Pero, aun en su malignidad, Gorriarán merece algún respeto. Si se me permitiese, diría que su capacidad para hacer el mal tenía algo de diabólica grandiosidad, como Nerón, Juliano el Apóstata o su ídolo, el Che Guevara. Algo tenía entre sus pantalones el siniestro “Pelado”, demostrándolo en más de una ocasión. Fue, si se quiere y a su modo, un tipo valiente. (No importa lo demás, agregaría Borges).
Gorriarán en el gobierno habría dictado innumerable sentencias de muerte y sería un perseguidor implacable de todos cuanto se le opusieran, y nadie tendría derecho a sorprenderse, porque los hijos de la Revolución obran siempre así. Pero esas atrocidades, y le sigo pidiendo permiso al lector para expresarme, contarían con el respaldo de su azarosa e innegable militancia.

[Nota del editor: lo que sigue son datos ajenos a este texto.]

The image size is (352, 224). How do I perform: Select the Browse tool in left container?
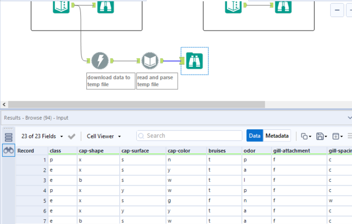tap(105, 6)
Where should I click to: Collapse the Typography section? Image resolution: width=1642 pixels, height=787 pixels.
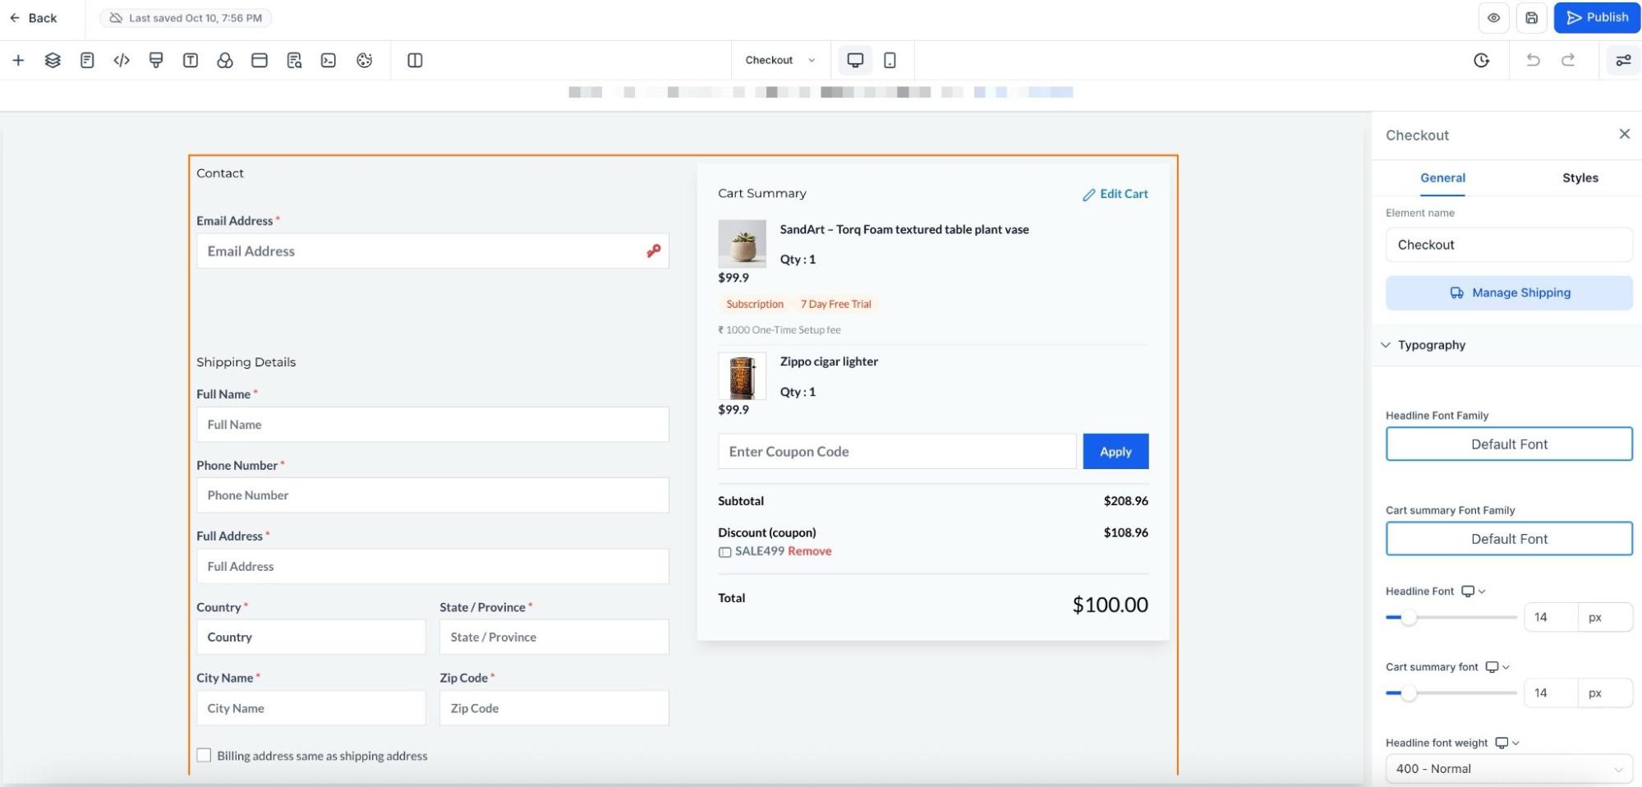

Años luz separan al Pelado del “prudente” Tuerto Néstor, por quien los verdaderos combatientes experimentan un asco profundo. Más de uno me lo dijo, ya de vuelta de la locura que lo poseyó allá por los setenta.
Al saber de la muerte de Gorriarán, tentado estuve de no rezar por su alma y de descorchar una botella de champagne. Pero le dediqué un Ave María y me tomé tan sólo una copichuela de tan fantástica creación de los galos. En cambio, si espicha uno que yo me sé, minga de rezos, y mucho, muchísimo “champú”. Y date prisa, Dios mío, que ya no se aguanta.